The management takeover has been proposed by commodities market regulator Forward Markets Commission (FMC) to the Ministry of Corporate Affairs. The Department of Economic Affairs in the Finance Ministry too has favoured the proposal and has observed that NSEL was effectively controlled by the key managerial persons of FTIL, and was fully in the know of NSEL affairs.
The NSEL merger with FTIL proposed by the Ministry of Corporate Affairs last week, if followed by a management takeover, would dramatically expedite the recovery process, said government sources. In the last year or so, NSEL has been able to honour payments of only Rs 362.43 crore as against dues of Rs 5,689.95 crore involving around 13,000 investors.
According to sources, the proposed management takeover can be seen as Part II of the government’s plan to clear the mess NSEL landed itself in in August 2013. Part I of the plan was given effect through the Corporate Affairs Ministry’s draft order on October 21, 2014 that proposed merging NSEL with FTIL in public interest. “Ideally, FTIL should have been superseded first. NSEL merger with FTIL should have been the second step,” said a government source.
While FTIL’s minority investors argue about limited liability of the company in challenging the government’s merger order — which effectively requires FTIL to take on NSEL’s liabilities — sources in the government said this was a case of lifting the corporate veil. “Last August itself, FTIL paid up about Rs 177 crore towards meeting NSEL’s payment obligation. NSEL is held almost entirely (99.9 per cent) by FTIL. FTIL has all along been in the know of NSEL activities,” the source said.
In September 2013, a committee under then Finance Secretary Arvind Mayaram submitted a report to the government recommending a management takeover of all three exchanges floated by FTIL — MCX, MCX-SX and NSEL. No action was, however, taken on this report.
Later, in an order dated December 17, 2013, FMC declared FTIL and Jignesh Shah among others as “not fit and proper” to be shareholder/ director in the management or board of any exchange. It also pointed out that NSEL cannot be said to be independent since 99.9998 per cent of its shares were held with FTIL and two FTIL board members were on NSEL board too, one of them being Jignesh Shah, who was vice-chairman.
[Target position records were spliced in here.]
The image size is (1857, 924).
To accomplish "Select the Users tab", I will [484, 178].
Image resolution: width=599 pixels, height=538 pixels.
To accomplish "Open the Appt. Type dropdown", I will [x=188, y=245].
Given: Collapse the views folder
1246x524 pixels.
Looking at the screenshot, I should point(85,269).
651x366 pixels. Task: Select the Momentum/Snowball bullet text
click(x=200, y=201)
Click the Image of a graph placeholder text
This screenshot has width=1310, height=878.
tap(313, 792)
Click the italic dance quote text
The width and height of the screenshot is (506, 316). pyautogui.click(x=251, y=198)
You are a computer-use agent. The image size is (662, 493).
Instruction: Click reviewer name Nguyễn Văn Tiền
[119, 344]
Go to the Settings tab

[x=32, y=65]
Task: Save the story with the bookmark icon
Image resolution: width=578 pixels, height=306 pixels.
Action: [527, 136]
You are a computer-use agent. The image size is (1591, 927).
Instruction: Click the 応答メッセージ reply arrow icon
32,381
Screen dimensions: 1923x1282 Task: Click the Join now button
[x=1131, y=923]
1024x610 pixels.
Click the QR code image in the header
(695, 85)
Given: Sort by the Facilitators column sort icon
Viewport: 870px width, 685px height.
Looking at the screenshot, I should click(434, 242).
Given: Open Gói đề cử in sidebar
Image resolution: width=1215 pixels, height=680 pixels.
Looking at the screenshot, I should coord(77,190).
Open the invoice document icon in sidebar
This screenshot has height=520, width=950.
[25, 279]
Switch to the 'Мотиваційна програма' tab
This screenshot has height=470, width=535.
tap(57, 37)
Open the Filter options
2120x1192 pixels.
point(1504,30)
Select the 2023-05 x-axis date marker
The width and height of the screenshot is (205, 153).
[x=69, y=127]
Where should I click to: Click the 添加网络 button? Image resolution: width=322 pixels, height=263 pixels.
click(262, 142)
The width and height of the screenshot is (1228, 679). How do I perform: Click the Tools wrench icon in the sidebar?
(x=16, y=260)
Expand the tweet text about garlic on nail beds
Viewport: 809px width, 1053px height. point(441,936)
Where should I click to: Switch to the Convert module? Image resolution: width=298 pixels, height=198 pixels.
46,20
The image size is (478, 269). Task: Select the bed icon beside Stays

In India, superseding managements of private sector limited companies has been rare. In January 2009, the government superseded the board of B Ramalinga Raju-promoted Satyam Computer Services Ltd, after Raju admitted to inflated cash and bank balances of Rs 5,040 crore in the company’s financial statements. The management was then handed over to eminent corporate sector professionals including HDFC’s Deepak Parekh, CII’s Tarun Das and Nasscom’s Kiran Karnik. Within four months, the government-appointed board brought in a new promoter, Tech Mahindra.